Aussi, quand s’annonce et éclate enfin, en 1866, le décisif conflit de la Prusse et de l’Autriche, grand est en Allemagne le trouble des esprits, grand est le flottement ; mais d’emblée il est permis de dire que chez beaucoup de ceux qui hésitent, chez beaucoup même de ceux qui prennent ou paraissent prendre parti contre la Prusse, il y a tout au fond de la conscience, une sorte de consentement éventuel et réservé à la victoire prussienne. Sans doute, les catholiques ultramontains ont plus de sympathie pour la catholique Autriche : mais une part même du catholicisme allemand va montrer tout à l’heure à propos de l’infaillibilité qu’il répugne à cette domination absolue de Rome dont le cléricalisme autrichien voudrait être l’organe. Sans doute, les dynasties ont peur d’être dévorées par la Prusse, et le régime plus lâche, plus flasque, que l’Autriche maintient, leur paraît plus favorable à leur autonomie.
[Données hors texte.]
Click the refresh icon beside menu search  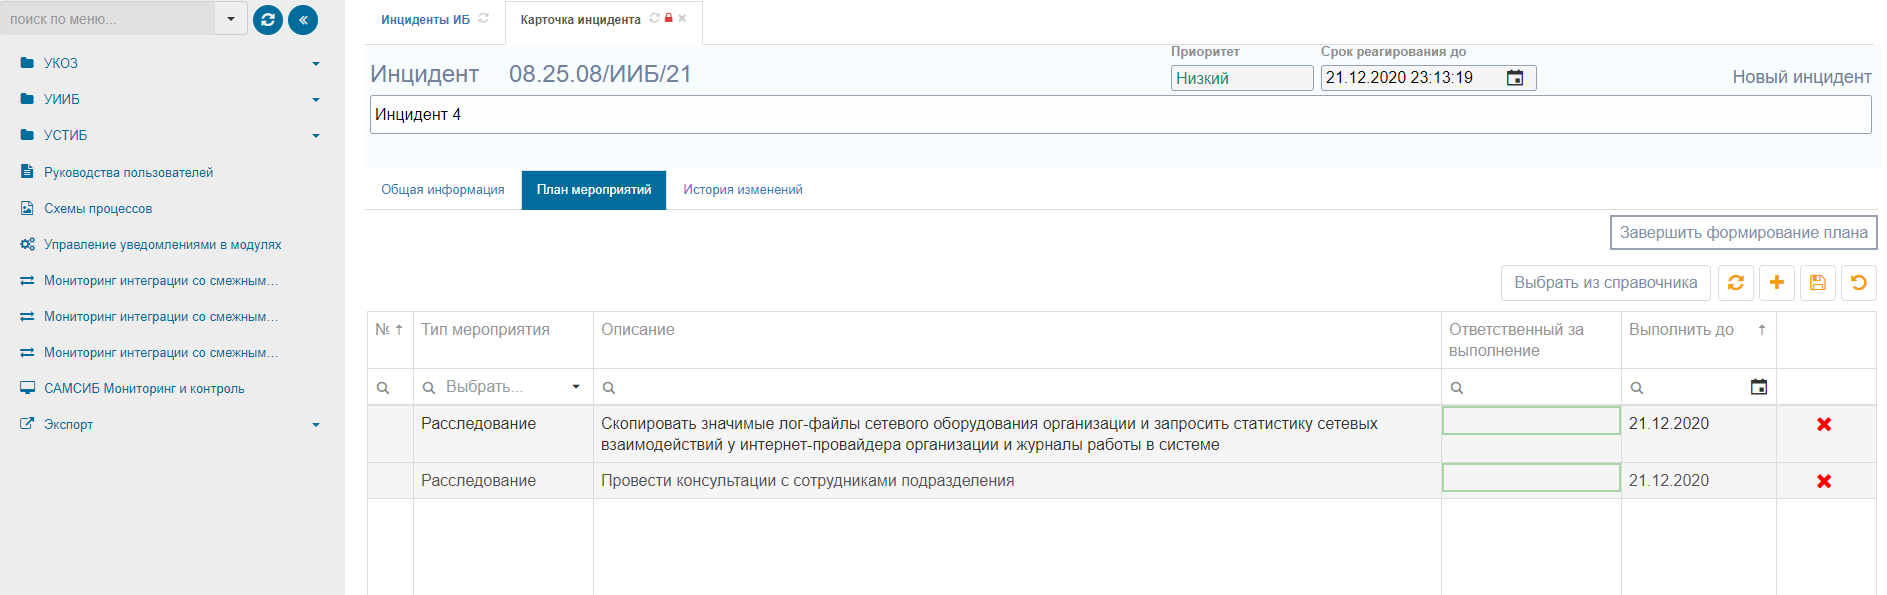click(268, 19)
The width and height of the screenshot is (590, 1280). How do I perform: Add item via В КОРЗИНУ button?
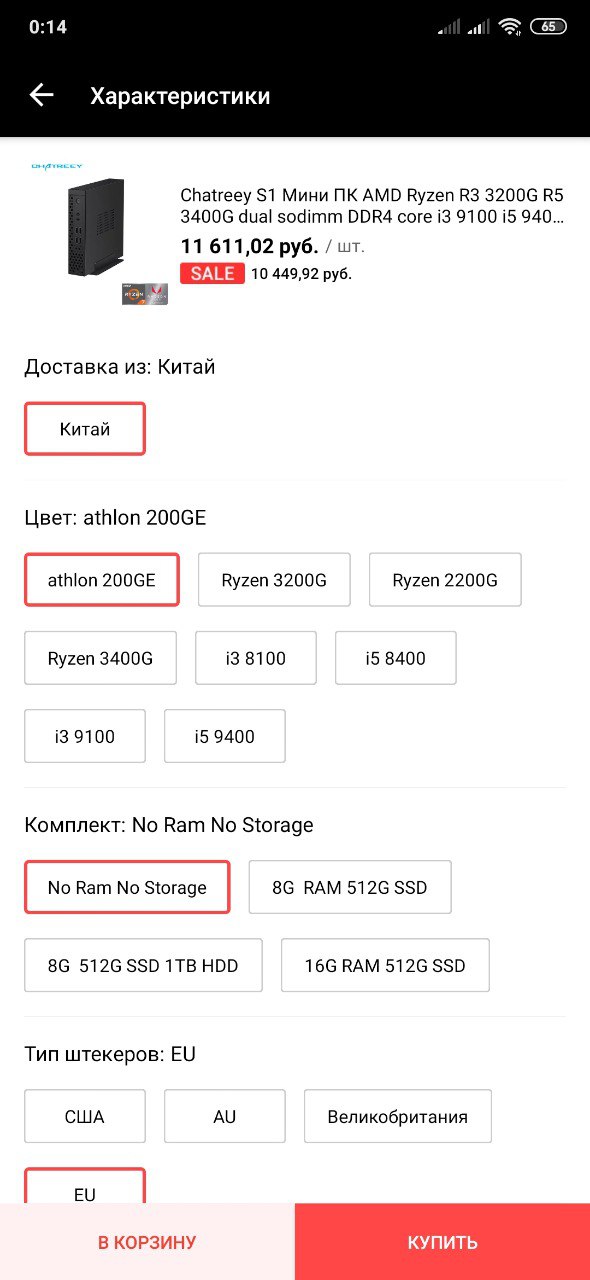[x=147, y=1242]
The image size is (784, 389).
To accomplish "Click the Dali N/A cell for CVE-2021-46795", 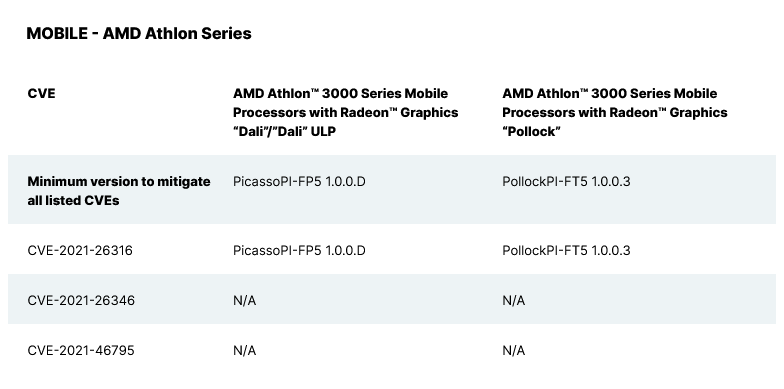I will point(244,350).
Comment imaginer, d’ailleurs, que la grandiose Autriche sera décidément vaincue par la Prusse, et comment celle-ci pourrait-elle, avec son armée de jeunes recrues, gagner cette difficile partie de rejeter définitivement l’Autriche hors de la Confédération ? Il est plus sage de ne pas se commettre contre la vieille puissance qui, sans doute, l’emportera.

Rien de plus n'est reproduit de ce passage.